Dataset items
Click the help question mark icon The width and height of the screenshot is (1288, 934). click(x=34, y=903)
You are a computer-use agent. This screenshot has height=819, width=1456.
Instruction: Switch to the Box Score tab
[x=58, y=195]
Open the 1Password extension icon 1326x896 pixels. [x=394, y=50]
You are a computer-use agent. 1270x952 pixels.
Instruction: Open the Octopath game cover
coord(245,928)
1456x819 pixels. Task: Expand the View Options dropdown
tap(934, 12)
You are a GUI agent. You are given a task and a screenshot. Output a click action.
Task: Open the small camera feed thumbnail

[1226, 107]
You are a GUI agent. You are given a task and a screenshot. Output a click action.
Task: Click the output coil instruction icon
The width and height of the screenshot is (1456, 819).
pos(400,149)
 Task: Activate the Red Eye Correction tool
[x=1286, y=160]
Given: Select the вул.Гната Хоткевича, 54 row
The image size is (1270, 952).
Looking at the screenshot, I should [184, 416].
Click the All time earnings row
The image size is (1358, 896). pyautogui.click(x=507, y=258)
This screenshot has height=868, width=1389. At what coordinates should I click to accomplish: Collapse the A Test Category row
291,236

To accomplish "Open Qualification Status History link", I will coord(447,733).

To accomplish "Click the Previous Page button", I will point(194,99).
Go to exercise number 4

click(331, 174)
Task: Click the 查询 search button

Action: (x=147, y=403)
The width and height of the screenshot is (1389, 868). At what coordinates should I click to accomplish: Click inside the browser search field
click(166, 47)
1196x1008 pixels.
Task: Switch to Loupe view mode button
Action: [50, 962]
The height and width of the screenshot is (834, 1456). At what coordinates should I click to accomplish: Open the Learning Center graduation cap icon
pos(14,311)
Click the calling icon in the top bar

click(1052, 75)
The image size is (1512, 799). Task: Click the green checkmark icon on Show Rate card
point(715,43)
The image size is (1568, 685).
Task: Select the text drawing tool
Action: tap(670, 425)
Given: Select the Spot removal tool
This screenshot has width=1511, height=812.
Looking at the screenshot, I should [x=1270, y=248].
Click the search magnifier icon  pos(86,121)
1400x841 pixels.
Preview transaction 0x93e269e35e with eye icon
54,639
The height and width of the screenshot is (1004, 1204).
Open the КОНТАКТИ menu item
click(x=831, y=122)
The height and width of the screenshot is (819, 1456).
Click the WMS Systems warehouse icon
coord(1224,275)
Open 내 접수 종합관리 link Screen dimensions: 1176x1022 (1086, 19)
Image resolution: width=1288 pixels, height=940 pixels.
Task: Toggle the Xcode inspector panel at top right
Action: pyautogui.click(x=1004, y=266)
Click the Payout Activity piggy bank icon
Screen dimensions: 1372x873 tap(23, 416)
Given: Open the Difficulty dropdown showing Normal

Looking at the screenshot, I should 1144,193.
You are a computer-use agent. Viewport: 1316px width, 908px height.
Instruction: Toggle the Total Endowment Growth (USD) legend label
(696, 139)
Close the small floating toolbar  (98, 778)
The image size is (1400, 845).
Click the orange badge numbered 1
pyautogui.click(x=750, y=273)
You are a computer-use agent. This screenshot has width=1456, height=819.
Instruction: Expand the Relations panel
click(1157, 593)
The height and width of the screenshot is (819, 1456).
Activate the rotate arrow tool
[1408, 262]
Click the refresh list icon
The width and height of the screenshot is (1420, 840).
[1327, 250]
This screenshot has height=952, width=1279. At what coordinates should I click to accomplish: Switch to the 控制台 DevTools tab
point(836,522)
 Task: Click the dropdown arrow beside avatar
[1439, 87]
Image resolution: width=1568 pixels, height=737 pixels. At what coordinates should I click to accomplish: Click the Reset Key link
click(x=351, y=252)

▶ [REQUIREMENT]
Transcribe the records in full, keeping every character as it is.

▶ [THE COMPLETED TASK]
Click the help question mark icon The width and height of the screenshot is (1288, 934). click(x=34, y=903)
You are a computer-use agent. This screenshot has height=819, width=1456.
Instruction: Switch to the Box Score tab
[x=58, y=195]
Open the 1Password extension icon 1326x896 pixels. [x=394, y=50]
You are a computer-use agent. 1270x952 pixels.
Instruction: Open the Octopath game cover
coord(245,928)
1456x819 pixels. Task: Expand the View Options dropdown
tap(934, 12)
You are a GUI agent. You are given a task and a screenshot. Output a click action.
Task: Open the small camera feed thumbnail

[1226, 107]
You are a GUI agent. You are given a task and a screenshot. Output a click action.
Task: Click the output coil instruction icon
The width and height of the screenshot is (1456, 819).
pos(400,149)
 Task: Activate the Red Eye Correction tool
[x=1286, y=160]
Given: Select the вул.Гната Хоткевича, 54 row
The image size is (1270, 952).
Looking at the screenshot, I should [184, 416].
Click the All time earnings row
The image size is (1358, 896). pyautogui.click(x=507, y=258)
This screenshot has height=868, width=1389. At what coordinates should I click to accomplish: Collapse the A Test Category row
291,236

To accomplish "Open Qualification Status History link", I will coord(447,733).

To accomplish "Click the Previous Page button", I will point(194,99).
Go to exercise number 4

click(331, 174)
Task: Click the 查询 search button

Action: (x=147, y=403)
The width and height of the screenshot is (1389, 868). At what coordinates should I click to accomplish: Click inside the browser search field
click(166, 47)
1196x1008 pixels.
Task: Switch to Loupe view mode button
Action: [50, 962]
The height and width of the screenshot is (834, 1456). At what coordinates should I click to accomplish: Open the Learning Center graduation cap icon
pos(14,311)
Click the calling icon in the top bar

click(1052, 75)
The image size is (1512, 799). Task: Click the green checkmark icon on Show Rate card
point(715,43)
The image size is (1568, 685).
Task: Select the text drawing tool
Action: tap(670, 425)
Given: Select the Spot removal tool
This screenshot has width=1511, height=812.
Looking at the screenshot, I should [x=1270, y=248].
Click the search magnifier icon  pos(86,121)
1400x841 pixels.
Preview transaction 0x93e269e35e with eye icon
54,639
The height and width of the screenshot is (1004, 1204).
Open the КОНТАКТИ menu item
click(x=831, y=122)
The height and width of the screenshot is (819, 1456).
Click the WMS Systems warehouse icon
coord(1224,275)
Open 내 접수 종합관리 link Screen dimensions: 1176x1022 (1086, 19)
Image resolution: width=1288 pixels, height=940 pixels.
Task: Toggle the Xcode inspector panel at top right
Action: pyautogui.click(x=1004, y=266)
Click the Payout Activity piggy bank icon
Screen dimensions: 1372x873 tap(23, 416)
Given: Open the Difficulty dropdown showing Normal

Looking at the screenshot, I should 1144,193.
You are a computer-use agent. Viewport: 1316px width, 908px height.
Instruction: Toggle the Total Endowment Growth (USD) legend label
(696, 139)
Close the small floating toolbar  (98, 778)
The image size is (1400, 845).
Click the orange badge numbered 1
pyautogui.click(x=750, y=273)
You are a computer-use agent. This screenshot has width=1456, height=819.
Instruction: Expand the Relations panel
click(1157, 593)
The height and width of the screenshot is (819, 1456).
Activate the rotate arrow tool
[1408, 262]
Click the refresh list icon
The width and height of the screenshot is (1420, 840).
[1327, 250]
This screenshot has height=952, width=1279. At what coordinates should I click to accomplish: Switch to the 控制台 DevTools tab
point(836,522)
 Task: Click the dropdown arrow beside avatar
[1439, 87]
Image resolution: width=1568 pixels, height=737 pixels. At what coordinates should I click to accomplish: Click the Reset Key link
click(x=351, y=252)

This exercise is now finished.